— Job item —
Update the items from the line holding "coordinates (300, 302)." through the line holding "Looking at the image, I should click on (240, 460).", inclusive, changing "Locate an element" to "Pinpoint an element" and leaving all else unchanged. Give back only those lines.

[Stored items]
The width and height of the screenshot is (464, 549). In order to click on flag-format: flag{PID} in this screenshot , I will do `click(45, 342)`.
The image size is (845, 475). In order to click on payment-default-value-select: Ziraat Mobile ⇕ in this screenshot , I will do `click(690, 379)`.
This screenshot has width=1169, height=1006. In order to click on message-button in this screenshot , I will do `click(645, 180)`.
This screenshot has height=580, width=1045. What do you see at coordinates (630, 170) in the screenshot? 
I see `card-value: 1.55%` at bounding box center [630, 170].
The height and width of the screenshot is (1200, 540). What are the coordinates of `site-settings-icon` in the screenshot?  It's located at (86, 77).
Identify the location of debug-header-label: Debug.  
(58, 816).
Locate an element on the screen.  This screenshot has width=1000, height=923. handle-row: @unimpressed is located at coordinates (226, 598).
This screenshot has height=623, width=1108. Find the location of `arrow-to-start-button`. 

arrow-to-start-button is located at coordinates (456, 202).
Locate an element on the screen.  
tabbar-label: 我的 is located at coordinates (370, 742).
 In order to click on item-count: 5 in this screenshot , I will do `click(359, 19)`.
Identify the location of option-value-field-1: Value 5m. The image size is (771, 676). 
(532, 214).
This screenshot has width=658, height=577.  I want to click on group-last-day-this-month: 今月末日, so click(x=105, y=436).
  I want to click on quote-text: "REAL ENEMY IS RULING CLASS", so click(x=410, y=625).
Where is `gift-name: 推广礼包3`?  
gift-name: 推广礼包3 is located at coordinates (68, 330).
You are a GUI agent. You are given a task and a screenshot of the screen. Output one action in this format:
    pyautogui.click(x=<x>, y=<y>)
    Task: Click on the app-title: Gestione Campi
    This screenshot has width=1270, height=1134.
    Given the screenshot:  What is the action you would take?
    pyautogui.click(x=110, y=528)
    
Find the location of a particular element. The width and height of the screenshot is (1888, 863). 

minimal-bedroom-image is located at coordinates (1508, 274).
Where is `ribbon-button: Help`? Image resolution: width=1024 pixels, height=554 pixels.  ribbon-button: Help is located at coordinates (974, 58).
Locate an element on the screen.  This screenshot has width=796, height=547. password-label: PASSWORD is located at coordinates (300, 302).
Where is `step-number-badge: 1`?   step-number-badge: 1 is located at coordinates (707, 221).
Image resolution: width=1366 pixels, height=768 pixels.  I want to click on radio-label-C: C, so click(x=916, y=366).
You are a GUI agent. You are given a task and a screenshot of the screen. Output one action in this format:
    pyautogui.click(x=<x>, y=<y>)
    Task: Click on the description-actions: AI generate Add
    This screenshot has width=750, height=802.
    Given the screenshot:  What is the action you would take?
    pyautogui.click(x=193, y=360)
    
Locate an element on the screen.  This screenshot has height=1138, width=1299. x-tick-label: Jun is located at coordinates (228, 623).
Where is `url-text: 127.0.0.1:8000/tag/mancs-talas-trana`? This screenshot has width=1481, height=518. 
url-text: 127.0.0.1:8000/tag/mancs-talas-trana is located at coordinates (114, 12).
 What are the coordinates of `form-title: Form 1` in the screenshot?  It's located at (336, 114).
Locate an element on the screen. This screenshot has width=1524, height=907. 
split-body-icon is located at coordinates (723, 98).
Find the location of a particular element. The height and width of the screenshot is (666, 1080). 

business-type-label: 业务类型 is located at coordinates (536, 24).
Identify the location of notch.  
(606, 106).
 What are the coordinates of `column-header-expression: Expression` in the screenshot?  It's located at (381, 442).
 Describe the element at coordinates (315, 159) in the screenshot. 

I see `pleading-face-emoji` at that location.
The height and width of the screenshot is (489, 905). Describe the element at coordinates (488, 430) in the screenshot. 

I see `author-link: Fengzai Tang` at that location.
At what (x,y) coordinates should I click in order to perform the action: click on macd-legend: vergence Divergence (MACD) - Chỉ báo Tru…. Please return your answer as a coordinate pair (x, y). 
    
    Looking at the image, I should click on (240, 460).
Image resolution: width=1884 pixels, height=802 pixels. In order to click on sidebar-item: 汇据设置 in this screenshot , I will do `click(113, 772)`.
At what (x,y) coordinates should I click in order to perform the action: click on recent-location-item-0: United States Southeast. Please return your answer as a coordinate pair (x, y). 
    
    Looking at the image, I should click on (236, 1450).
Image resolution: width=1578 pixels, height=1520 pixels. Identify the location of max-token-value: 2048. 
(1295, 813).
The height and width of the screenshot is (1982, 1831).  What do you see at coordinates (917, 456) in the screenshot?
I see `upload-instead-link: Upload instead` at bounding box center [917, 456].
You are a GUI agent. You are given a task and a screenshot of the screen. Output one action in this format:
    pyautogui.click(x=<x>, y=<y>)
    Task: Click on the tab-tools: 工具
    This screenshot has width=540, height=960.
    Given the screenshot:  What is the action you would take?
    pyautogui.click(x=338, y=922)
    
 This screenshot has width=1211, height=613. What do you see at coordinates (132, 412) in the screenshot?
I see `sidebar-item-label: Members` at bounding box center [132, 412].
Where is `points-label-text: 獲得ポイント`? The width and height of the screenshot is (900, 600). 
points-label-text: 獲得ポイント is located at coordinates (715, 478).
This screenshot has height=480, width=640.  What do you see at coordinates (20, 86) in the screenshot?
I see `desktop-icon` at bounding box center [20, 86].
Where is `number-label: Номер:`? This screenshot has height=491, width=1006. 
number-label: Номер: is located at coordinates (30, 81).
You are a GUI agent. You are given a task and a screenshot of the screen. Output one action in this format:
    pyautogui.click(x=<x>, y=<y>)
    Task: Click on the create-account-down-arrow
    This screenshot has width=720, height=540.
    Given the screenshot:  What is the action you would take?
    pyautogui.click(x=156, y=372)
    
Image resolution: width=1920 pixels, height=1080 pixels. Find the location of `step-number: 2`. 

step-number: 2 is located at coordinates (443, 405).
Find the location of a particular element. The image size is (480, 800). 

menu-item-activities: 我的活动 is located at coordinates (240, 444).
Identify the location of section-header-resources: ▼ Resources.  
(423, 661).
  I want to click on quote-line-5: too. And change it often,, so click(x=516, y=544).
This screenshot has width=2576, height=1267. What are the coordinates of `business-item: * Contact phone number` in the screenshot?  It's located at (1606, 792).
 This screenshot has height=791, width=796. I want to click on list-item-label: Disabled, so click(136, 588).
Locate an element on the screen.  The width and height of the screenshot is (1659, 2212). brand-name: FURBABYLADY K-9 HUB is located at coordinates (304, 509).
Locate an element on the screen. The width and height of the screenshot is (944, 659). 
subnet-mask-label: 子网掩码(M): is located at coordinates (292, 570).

— Answer to the problem —
Pinpoint an element on the screen.  This screenshot has width=796, height=547. password-label: PASSWORD is located at coordinates (300, 302).
Where is `step-number-badge: 1`?   step-number-badge: 1 is located at coordinates (707, 221).
Image resolution: width=1366 pixels, height=768 pixels.  I want to click on radio-label-C: C, so click(x=916, y=366).
You are a GUI agent. You are given a task and a screenshot of the screen. Output one action in this format:
    pyautogui.click(x=<x>, y=<y>)
    Task: Click on the description-actions: AI generate Add
    This screenshot has width=750, height=802.
    Given the screenshot:  What is the action you would take?
    pyautogui.click(x=193, y=360)
    
Pinpoint an element on the screen.  This screenshot has height=1138, width=1299. x-tick-label: Jun is located at coordinates (228, 623).
Where is `url-text: 127.0.0.1:8000/tag/mancs-talas-trana`? This screenshot has width=1481, height=518. 
url-text: 127.0.0.1:8000/tag/mancs-talas-trana is located at coordinates (114, 12).
 What are the coordinates of `form-title: Form 1` in the screenshot?  It's located at (336, 114).
Pinpoint an element on the screen. This screenshot has width=1524, height=907. 
split-body-icon is located at coordinates (723, 98).
Find the location of a particular element. The height and width of the screenshot is (666, 1080). 

business-type-label: 业务类型 is located at coordinates (536, 24).
Identify the location of notch.  
(606, 106).
 What are the coordinates of `column-header-expression: Expression` in the screenshot?  It's located at (381, 442).
 Describe the element at coordinates (315, 159) in the screenshot. 

I see `pleading-face-emoji` at that location.
The height and width of the screenshot is (489, 905). Describe the element at coordinates (488, 430) in the screenshot. 

I see `author-link: Fengzai Tang` at that location.
At what (x,y) coordinates should I click in order to perform the action: click on macd-legend: vergence Divergence (MACD) - Chỉ báo Tru…. Please return your answer as a coordinate pair (x, y). 
    
    Looking at the image, I should click on (240, 460).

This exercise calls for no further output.